- _TASK TO CARRY OUT_
Every line holding the string "agent" is to be copied from the entries below.

(Records from a dataset)
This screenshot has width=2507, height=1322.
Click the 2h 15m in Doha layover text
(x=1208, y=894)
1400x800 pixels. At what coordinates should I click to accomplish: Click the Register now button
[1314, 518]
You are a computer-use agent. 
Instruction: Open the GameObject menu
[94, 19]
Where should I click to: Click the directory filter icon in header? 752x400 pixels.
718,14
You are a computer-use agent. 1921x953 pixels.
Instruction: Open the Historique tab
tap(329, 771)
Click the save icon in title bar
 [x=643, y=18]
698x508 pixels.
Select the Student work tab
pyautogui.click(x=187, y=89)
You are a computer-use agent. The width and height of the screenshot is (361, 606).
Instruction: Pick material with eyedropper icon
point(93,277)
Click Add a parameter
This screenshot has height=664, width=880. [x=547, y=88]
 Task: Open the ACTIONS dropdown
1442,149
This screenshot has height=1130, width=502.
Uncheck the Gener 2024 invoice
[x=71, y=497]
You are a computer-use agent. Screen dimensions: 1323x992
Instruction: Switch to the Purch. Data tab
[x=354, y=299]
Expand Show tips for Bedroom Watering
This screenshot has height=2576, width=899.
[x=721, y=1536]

- _RESULT FOR THIS EXERCISE_
You are a computer-use agent. 
You are a computer-use agent. 1921x953 pixels.
You are a computer-use agent. The width and height of the screenshot is (361, 606).
You are a computer-use agent. Screen dimensions: 1323x992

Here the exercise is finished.